# Allroundrute für Anfänger die auch zum Spinnen geeignet ist



## Mukalu (2. September 2010)

Hallo,

ich bin inzwischen echt verzweifelt...seit 3 Tagen suche ich im Internet nach Testberichten/Empfehlungen o.ä. aber ich finde nichts brauchbares zu dem Thema.

Gibt es eine Rute die als "Urgestein" unter den Allroundruten gilt? Die Auswahl ist einfach erschlagend.

Meine Anforderung: Sie soll überwiegend zum Spinnen auf einem großen Forellensee sein, aber ich möchte auch mal auf andere Fische angeln und andere Techniken probieren z.B. Spiro, Grund etc.

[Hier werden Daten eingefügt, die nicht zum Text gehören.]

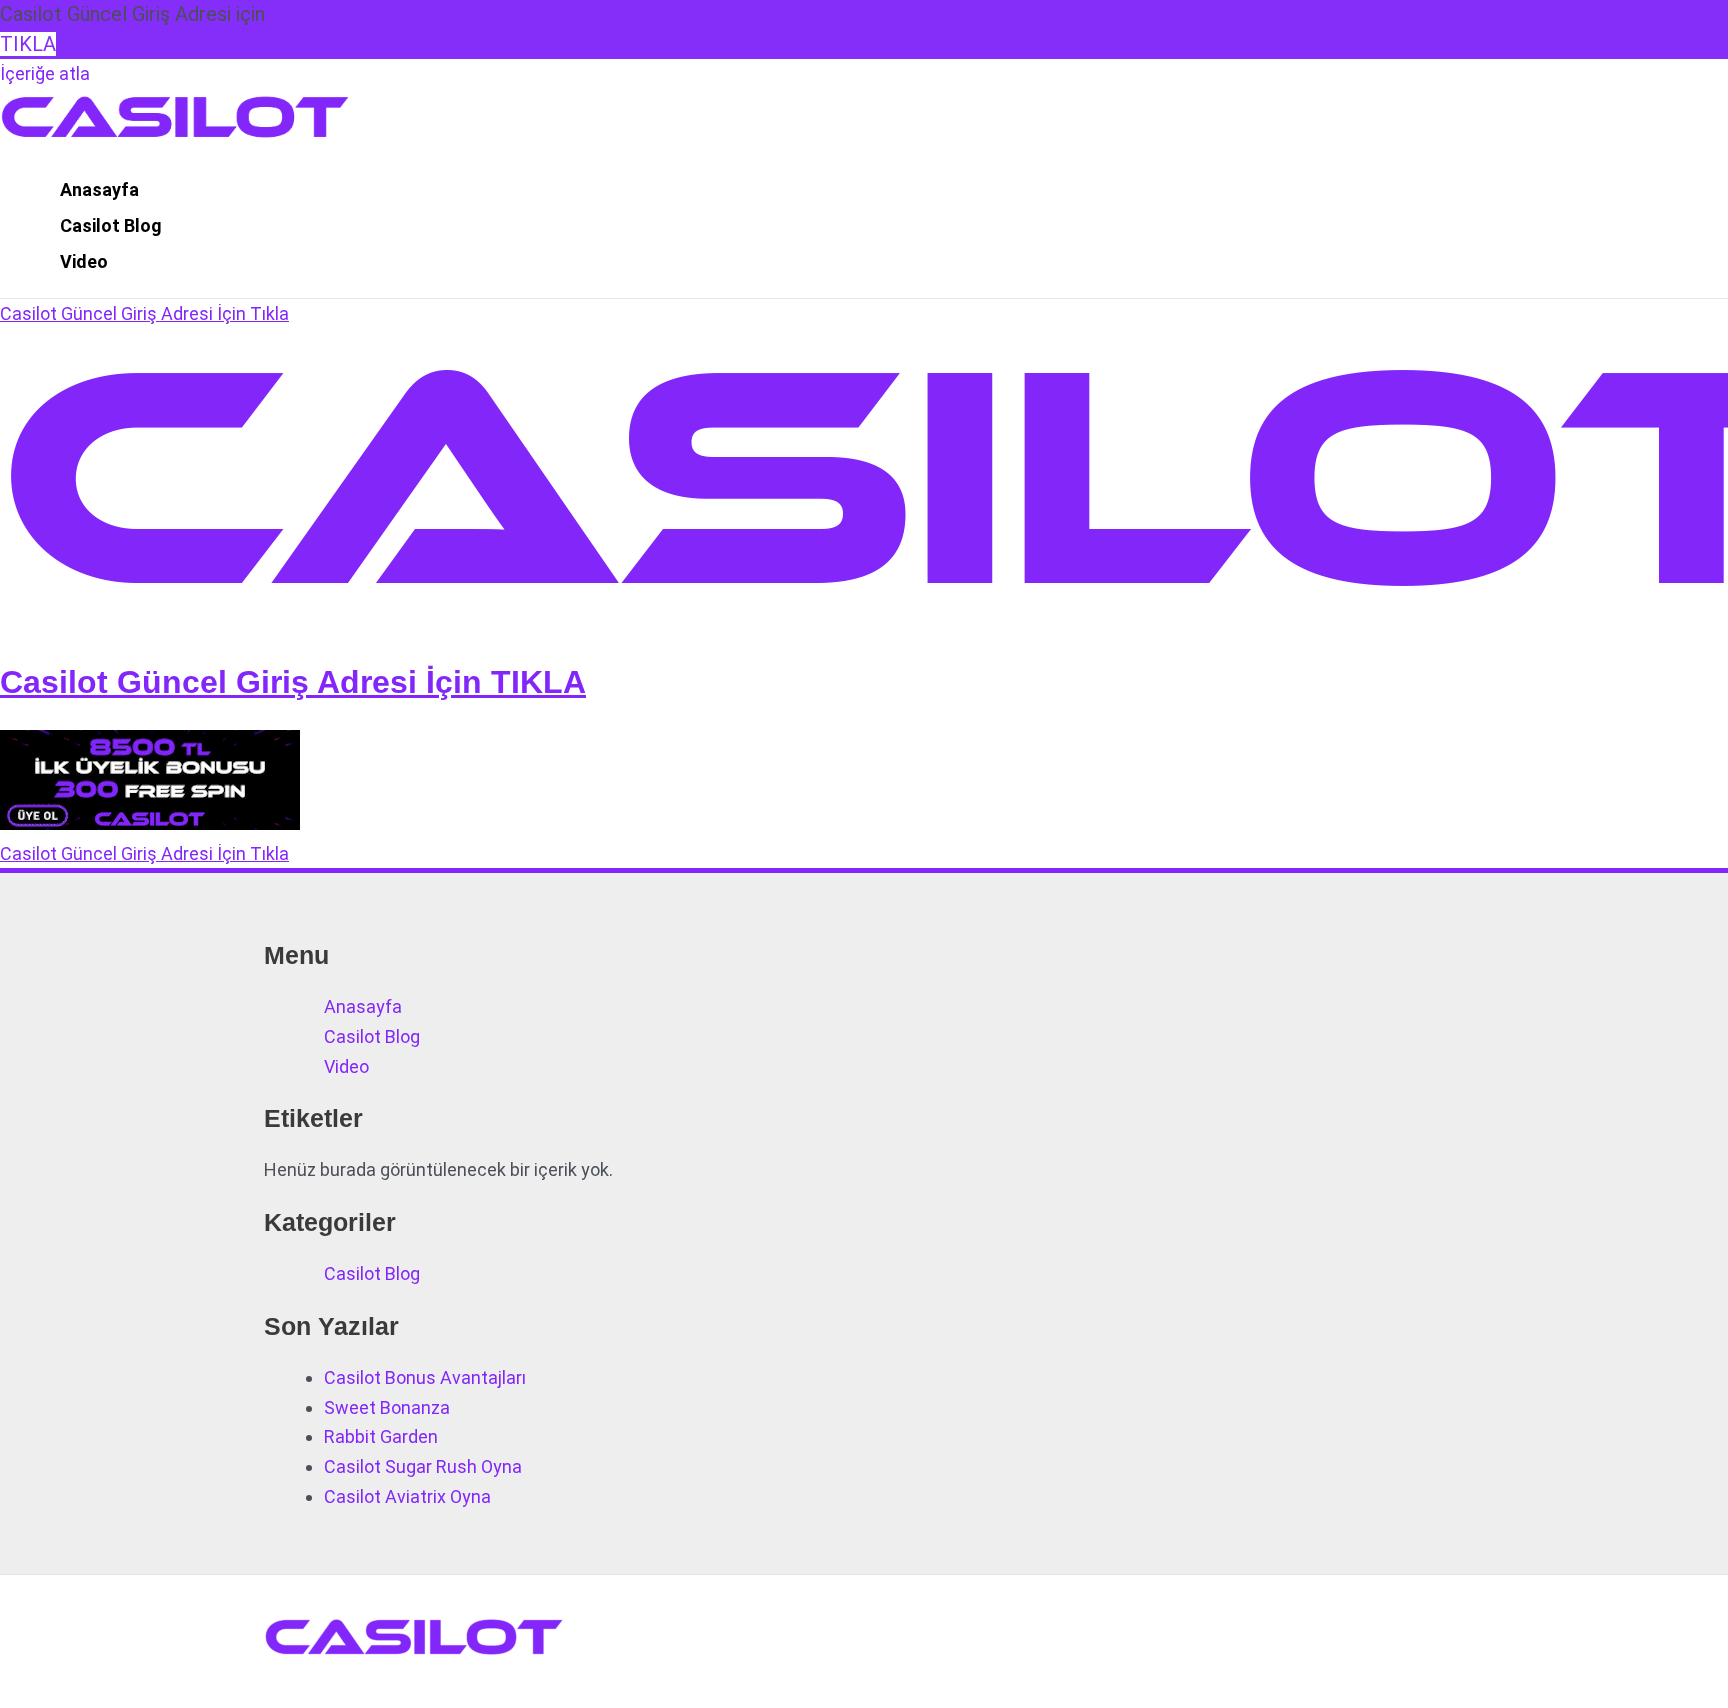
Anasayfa (99, 189)
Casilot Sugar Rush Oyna (423, 1466)
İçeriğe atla (45, 73)
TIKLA (28, 44)
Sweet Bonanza (387, 1407)
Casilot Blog (111, 225)
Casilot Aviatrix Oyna (407, 1496)
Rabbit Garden (381, 1436)
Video (84, 261)
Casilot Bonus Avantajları (425, 1377)
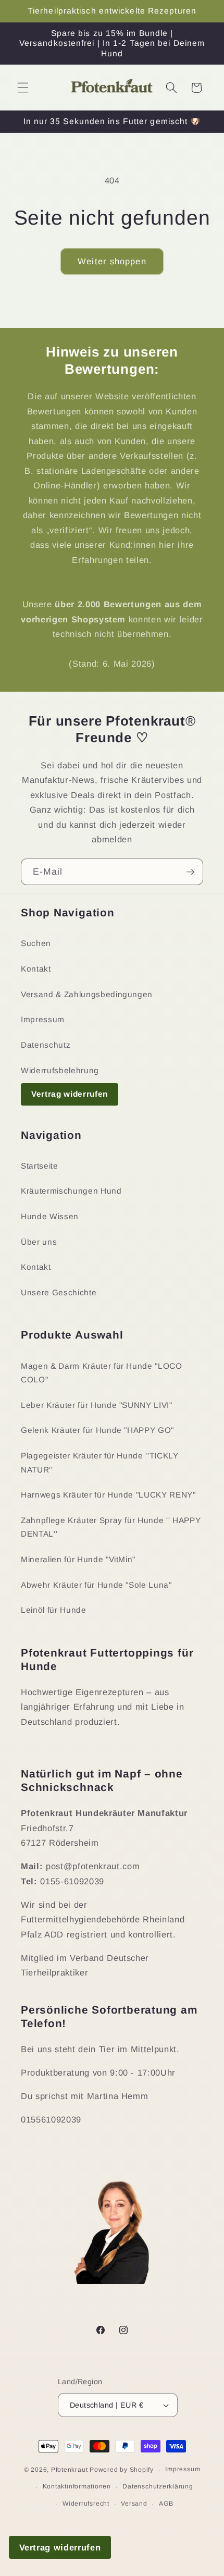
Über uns (39, 1241)
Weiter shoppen (112, 261)
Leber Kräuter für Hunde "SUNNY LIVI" (96, 1405)
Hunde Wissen (50, 1216)
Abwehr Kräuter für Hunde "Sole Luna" (96, 1584)
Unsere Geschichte (58, 1292)
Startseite (39, 1165)
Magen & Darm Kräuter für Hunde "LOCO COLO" (101, 1372)
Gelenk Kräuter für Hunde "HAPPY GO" (97, 1430)
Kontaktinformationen (77, 2486)
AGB (166, 2503)
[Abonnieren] (190, 872)
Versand (134, 2503)
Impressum (43, 1019)
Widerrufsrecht (86, 2503)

Ich bin euch für jede Empfehlung dankbar, gerne auch mit passender Rolle.

Viele Grüße Mukka


----------



## BastiHessen (2. September 2010)

*AW: Allroundrute für Anfänger die auch zum Spinnen geeignet ist*

Hi Mukka,

also so ne Allroundrute wird es denke ich ziemlich sicher nicht geben. Ich würde mir an deiner Stelle eine 3,00m Spinnrute mit WG so um die 40-45g zulegen. Dazu ne Spro Passion 3000 Rolle drauf. Damit kannst du dann zumindest Spinnfischen und Spiroangeln sollte auch irgendwie funktionieren. Ist halt nen Kompromiss. Leichtes Grundangeln kannst du dann auch, allerdings wohl nur in Stillgewässern, da du in Flüssen mit ordentlich Strömung deutlich mehr WG brauchen wirst. 
Am besten wäre natürlich, du kaufst dir ne gescheite Spinnrute (mit Billigruten hast du gerade in dem bereich absolut keinen Spaß) und ne relativ günstige Grundrute dazu. 
Interessant wäre noch, wo du die anderen Methoden ausprobieren willst (Gewässer) und was dein Budget so hergibt. Immer dran denken: wer günstig kauft, kauft meist 2 Mal.

Hoffe ich konnte dir helfen.
Gruß
Basti


----------



## Zepfi (2. September 2010)

*AW: Allroundrute für Anfänger die auch zum Spinnen geeignet ist*

Eine universelle Rute wirst zwar nicht finden aber was der Sache am nähsten kommt meiner Meinung nach die Balzer Magna Double Strike. Die Rute wird mit 2 Spitzenteilen geliefert einmal mit 5-40g und einmal 20-70g die verarbeitung ist recht gut und ich würde mal sagen mehr kann man mit einer Rute nicht abdecken. Da ne schöne Rolle drauf in ner 2500 Shimanogröße oder ähnliches. 
Die Rute haben sich mitlerweile 3 Jugendliche meiner Jugendgruppe zugelegt und sind alle begeistert, ideal um viel auszuprobieren.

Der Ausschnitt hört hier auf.